What the first visit involves
Expect to be seated and presented with wine and cocktail menus before food menus arrive. Reservations are recommended, especially Thursday through Saturday; walk-ins may wait 30 to 45 minutes during peak service. The server will describe the evening's specials and any dry-aged beef selection, and will guide side-dish pairing if asked. Appetizers (oysters, crab cakes, shrimp cocktail) typically arrive within 10 minutes; entrees follow 18 to 25 minutes later. The pace is deliberate, not rushed. If you order lobster, the server will briefly discuss cooking method (broiler or tail split). Finish with dessert (creme brulee, New York cheesecake, chocolate mousse typically $8 to $10) or decline without pressure.
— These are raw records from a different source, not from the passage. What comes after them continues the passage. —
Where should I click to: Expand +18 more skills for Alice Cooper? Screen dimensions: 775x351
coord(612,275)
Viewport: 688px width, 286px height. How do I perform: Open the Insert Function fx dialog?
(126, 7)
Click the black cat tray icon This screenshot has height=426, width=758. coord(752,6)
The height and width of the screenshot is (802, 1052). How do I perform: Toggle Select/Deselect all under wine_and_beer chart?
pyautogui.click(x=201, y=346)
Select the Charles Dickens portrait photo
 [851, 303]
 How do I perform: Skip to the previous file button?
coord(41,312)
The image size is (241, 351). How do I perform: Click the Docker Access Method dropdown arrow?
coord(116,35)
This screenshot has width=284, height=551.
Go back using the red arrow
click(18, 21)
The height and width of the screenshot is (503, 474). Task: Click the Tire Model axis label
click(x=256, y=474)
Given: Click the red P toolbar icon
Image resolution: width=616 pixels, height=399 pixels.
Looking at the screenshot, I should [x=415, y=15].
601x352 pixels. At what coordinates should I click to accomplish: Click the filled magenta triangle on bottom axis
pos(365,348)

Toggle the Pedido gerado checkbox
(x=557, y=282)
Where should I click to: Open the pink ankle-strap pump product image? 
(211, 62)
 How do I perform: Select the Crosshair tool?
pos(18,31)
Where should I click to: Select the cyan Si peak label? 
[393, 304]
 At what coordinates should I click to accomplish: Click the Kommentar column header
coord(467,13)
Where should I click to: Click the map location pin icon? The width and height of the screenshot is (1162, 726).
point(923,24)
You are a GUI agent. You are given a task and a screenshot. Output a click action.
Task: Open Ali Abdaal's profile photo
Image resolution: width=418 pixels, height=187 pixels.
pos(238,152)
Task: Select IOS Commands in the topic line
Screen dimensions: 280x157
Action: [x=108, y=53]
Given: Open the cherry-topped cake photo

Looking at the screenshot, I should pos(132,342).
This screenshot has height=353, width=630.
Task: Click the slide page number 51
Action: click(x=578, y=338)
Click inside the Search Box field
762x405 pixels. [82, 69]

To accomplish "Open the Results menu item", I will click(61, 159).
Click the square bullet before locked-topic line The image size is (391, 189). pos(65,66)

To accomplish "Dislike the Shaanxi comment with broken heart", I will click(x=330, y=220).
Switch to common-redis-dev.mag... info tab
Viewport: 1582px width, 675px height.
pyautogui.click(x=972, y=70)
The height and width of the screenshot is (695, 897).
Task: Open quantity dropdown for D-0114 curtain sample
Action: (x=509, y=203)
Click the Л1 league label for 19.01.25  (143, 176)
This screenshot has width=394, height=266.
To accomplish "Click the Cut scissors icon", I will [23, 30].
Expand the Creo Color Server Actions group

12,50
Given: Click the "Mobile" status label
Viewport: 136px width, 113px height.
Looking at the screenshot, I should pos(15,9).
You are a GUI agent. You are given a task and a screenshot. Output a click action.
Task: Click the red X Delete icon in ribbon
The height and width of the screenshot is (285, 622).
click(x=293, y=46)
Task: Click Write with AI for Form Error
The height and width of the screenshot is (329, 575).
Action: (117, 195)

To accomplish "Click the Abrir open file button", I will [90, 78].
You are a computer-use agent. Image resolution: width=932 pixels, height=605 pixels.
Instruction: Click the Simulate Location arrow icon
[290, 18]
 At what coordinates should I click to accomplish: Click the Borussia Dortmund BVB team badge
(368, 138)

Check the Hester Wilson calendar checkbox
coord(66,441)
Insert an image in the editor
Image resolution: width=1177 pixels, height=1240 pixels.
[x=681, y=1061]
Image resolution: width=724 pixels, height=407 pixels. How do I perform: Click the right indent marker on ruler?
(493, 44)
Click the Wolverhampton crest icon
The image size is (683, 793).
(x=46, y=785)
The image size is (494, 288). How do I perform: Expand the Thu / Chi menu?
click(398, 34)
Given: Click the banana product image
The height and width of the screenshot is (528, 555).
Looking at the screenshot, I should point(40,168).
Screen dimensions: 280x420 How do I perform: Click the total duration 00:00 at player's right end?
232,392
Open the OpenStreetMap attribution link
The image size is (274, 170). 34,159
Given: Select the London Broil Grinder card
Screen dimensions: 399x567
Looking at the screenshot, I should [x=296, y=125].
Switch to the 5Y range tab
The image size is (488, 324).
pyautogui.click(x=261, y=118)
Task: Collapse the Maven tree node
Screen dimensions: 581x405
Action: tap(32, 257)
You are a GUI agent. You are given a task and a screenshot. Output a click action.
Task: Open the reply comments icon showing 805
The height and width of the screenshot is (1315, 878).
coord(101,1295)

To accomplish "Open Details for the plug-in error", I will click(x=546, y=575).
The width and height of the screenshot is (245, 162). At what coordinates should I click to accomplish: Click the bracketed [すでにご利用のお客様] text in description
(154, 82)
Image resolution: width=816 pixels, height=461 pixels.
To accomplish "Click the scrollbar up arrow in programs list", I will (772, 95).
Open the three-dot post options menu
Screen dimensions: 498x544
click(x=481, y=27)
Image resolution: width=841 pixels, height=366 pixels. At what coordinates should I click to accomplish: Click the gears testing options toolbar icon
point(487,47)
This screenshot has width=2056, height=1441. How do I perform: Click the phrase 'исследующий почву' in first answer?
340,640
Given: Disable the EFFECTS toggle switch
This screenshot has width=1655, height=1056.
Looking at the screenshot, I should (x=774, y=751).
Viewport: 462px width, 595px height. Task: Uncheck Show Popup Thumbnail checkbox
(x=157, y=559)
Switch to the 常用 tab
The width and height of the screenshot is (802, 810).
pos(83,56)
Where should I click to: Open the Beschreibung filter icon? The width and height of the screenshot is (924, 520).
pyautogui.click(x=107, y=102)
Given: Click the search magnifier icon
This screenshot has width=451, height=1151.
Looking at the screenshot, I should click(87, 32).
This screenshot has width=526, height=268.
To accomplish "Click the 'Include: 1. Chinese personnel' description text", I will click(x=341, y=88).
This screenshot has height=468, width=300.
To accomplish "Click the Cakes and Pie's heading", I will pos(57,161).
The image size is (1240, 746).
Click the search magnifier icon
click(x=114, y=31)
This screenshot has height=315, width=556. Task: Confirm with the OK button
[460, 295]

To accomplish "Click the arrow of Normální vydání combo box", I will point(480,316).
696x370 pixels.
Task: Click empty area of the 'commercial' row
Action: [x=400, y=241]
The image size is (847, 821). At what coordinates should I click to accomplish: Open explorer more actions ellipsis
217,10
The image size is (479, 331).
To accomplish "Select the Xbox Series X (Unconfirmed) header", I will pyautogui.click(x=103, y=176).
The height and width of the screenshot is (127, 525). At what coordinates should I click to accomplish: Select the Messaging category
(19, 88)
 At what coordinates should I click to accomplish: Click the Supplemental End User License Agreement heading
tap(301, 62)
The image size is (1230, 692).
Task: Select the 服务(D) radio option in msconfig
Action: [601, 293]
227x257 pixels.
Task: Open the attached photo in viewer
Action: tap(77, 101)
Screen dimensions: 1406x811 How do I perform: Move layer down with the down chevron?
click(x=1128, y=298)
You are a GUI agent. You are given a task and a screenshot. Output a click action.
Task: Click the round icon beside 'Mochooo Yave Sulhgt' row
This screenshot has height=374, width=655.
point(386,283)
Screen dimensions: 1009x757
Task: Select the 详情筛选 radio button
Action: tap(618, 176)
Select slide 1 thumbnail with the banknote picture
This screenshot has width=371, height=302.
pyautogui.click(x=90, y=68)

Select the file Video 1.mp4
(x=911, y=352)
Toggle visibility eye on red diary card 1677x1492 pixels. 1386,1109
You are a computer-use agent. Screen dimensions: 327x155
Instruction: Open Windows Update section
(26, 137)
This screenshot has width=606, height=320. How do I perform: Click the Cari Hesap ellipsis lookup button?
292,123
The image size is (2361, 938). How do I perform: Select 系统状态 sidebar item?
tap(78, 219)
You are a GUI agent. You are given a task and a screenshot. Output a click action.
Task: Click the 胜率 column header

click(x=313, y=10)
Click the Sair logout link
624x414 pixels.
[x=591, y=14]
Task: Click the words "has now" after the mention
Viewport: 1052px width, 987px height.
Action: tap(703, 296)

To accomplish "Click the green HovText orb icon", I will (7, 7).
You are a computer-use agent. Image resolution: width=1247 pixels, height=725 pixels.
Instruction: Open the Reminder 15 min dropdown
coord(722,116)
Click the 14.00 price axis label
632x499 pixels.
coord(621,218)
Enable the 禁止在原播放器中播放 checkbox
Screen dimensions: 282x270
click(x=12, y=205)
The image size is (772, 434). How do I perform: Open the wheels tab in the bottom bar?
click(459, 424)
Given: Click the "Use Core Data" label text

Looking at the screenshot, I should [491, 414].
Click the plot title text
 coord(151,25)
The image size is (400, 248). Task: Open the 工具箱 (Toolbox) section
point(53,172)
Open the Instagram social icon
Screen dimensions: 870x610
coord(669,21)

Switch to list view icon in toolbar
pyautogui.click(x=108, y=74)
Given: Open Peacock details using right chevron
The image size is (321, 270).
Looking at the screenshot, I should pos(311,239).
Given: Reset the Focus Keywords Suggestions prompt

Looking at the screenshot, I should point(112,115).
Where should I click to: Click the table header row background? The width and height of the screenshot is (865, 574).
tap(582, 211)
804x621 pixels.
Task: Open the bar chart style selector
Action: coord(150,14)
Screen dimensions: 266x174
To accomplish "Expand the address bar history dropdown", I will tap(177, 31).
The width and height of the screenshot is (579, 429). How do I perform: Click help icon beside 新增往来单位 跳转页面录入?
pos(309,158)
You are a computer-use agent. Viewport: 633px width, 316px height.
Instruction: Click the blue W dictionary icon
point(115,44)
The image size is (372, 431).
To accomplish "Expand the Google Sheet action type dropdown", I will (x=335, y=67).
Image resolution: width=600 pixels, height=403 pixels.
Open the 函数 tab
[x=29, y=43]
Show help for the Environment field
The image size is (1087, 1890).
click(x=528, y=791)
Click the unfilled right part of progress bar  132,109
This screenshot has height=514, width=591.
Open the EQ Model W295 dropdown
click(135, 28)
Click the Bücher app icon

Hours, parking, and logistics
Michael's is located in Fells Point, a neighborhood with metered street parking and two nearby paid lots (Broadway Garage and Fells Point Garage, approximately $6 to $10 for evening). Exact hours and confirmation of current days of operation should be verified directly by phone or website, as steakhouse hours can shift seasonally. The restaurant sits on a commercial block with full bar traffic nearby; evening noise from adjacent venues is normal. The dining room is inside, away from street-level activity.
Michael's fills a specific role in Baltimore's steakhouse landscape: a formal, full-service alternative to cheaper chains and dive-bar beef, with seafood depth that justifies the price. For diners seeking jacket-required tradition and live lobster on the same menu, it remains the Fells Point standard.